La mesure adoptée par l’UE concerne principalement les secteurs de la banque, de l’énergie et des transports, jugés cruciaux pour accélérer la reconstruction du pays, ravagé par plus d’une décennie de guerre civile. Ces secteurs sont également perçus comme des leviers pour renforcer la stabilité et normaliser les relations financières avec l’Union européenne, qui demeure le plus grand donateur international de la Syrie.

« À l’heure actuelle, nous avons une décision politique et une feuille de route« , a déclaré Kaja Kallas, cheffe de la diplomatie européenne, après l’approbation de la feuille de route. « Si nous constatons des progrès dans la bonne direction, nous sommes prêts à assouplir les prochaines sanctions« , a-t-elle ajouté.

Cependant, la responsable européenne a précisé que la suspension des sanctions dépendra de « questions techniques » qui doivent encore être réglées avant d’entrer en vigueur. « Parce que la volonté politique est là, j’espère que ces questions seront résolues dans les semaines à venir« , a-t-elle souligné.

Condition de levée des sanctions : respect des droits humains et des minorités

 L’UE a insisté sur le fait que cet assouplissement n’est qu’une étape temporaire et que d’autres restrictions seront maintenues jusqu’à ce que des progrès concrets soient observés sur le terrain. La levée totale des sanctions, selon Bruxelles, dépendra du respect des droits humains, de l’inclusivité dans la transition politique et de la protection des minorités religieuses et ethniques en Syrie.

« Nous voulons encourager le nouveau gouvernement, les dirigeants et l’administration en Syrie à être vraiment inclusifs dans toutes leurs prises de décision et dans la planification de l’avenir« , a déclaré Eliena Valtonen, ministre finlandaise des Affaires étrangères. « Nous avons beaucoup d’espoir, mais en même temps, nous restons vigilants« , a-t-elle ajouté, soulignant la nécessité de mesures concrètes pour assurer une transition pacifique et inclusive.

Les autorités syriennes, pour leur part, ont assuré qu’un comité d’experts représentant les différentes factions du pays, y compris des femmes, serait chargé de rédiger une nouvelle constitution qui garantirait l’inclusivité dans l’ère post-Bachar al-Assad.

Ahmed al-Charaa, leader de Hayat Tahrir al-Cham (HTC), a précisé que ce processus pourrait prendre plusieurs années avant de produire des résultats tangibles, avertissant que des élections pourraient ne pas avoir lieu avant quatre ans, faute de recensement national. « Nous voulons que la constitution dure le plus longtemps possible« , a-t-il insisté.

L’UE face à des engagements incertains

Bien que l’assouplissement des sanctions soit perçu positivement par certains, la situation en Syrie demeure complexe.
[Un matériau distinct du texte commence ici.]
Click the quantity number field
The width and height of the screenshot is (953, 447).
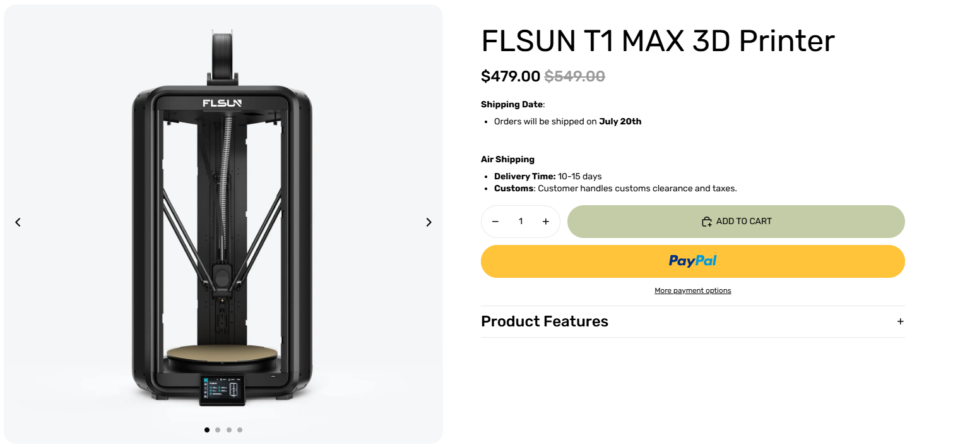[521, 222]
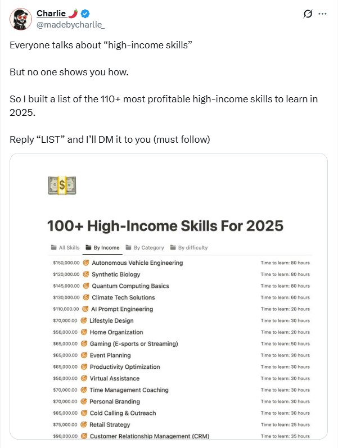Click the Cold Calling & Outreach entry

(x=123, y=413)
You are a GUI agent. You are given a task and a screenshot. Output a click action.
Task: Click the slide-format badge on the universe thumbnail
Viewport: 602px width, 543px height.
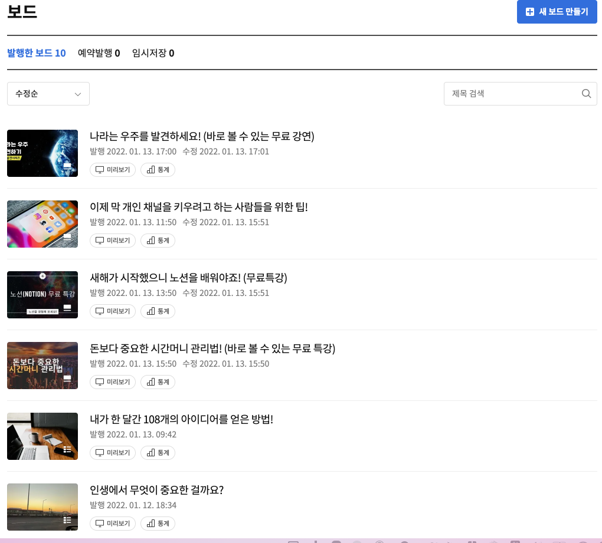67,166
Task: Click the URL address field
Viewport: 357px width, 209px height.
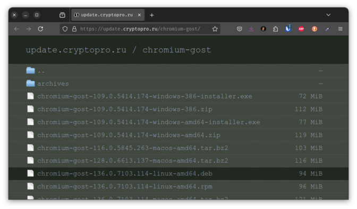Action: (x=140, y=29)
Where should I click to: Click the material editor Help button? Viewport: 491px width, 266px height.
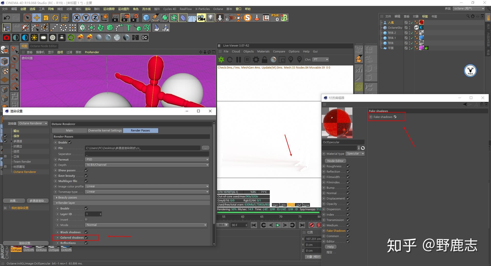(x=330, y=247)
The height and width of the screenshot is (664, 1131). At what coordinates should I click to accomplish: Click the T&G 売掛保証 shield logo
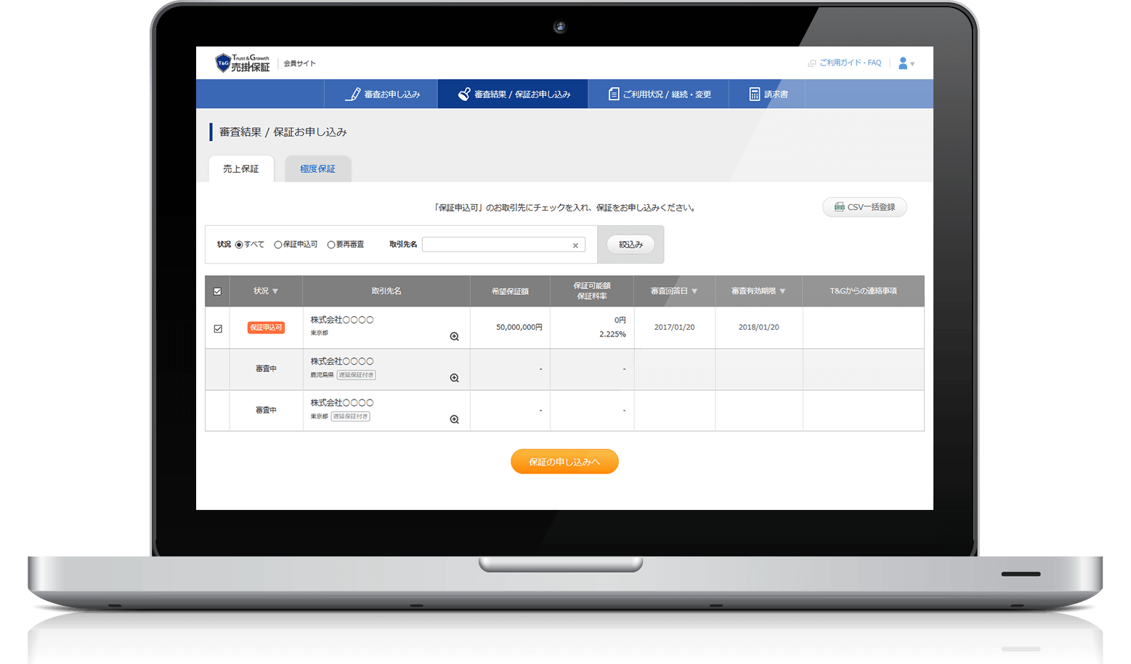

Les autorités syriennes se sont engagées à démanteler les forces rebelles, à mettre en place une économie de marché et à rompre les accords militaires avec la Russie. Cependant, ces engagements restent à concrétiser sur le terrain, et l’UE a clairement indiqué qu’elle surveillerait de près leur mise en œuvre.

« Nous sommes toujours préoccupés par la radicalisation et ce qui pourrait se produire« , a averti Kaja Kallas, soulignant que l’UE resterait vigilante face à la menace de groupes terroristes, notamment l’État islamique, dont les activités restent une source d’inquiétude.

Jean-Noël Barrot, ministre français des Affaires étrangères, a quant à lui précisé que la suspension des sanctions devait être accompagnée d’une « transition politique impliquant tous les Syriens« . « Cette transition doit inclure des mesures résolues pour empêcher l’État islamique de se reconstruire« , a-t-il déclaré.

 La communauté internationale en soutien à la reconstruction

La décision d’alléger les sanctions fait suite aux appels répétés des autorités syriennes et des ONG humanitaires, qui insistent sur la nécessité de lever les restrictions économiques pour permettre l’acheminement de l’aide humanitaire et relancer la reconstruction du pays.

Ahmed al-Charaa, leader de Hayat Tahrir al-Cham, a souligné l’importance de cet assouplissement pour permettre un flux d’aide humanitaire plus important. Les experts estiment que la reconstruction de la Syrie nécessitera plusieurs milliards de dollars et que l’aide internationale est indispensable pour stabiliser le pays.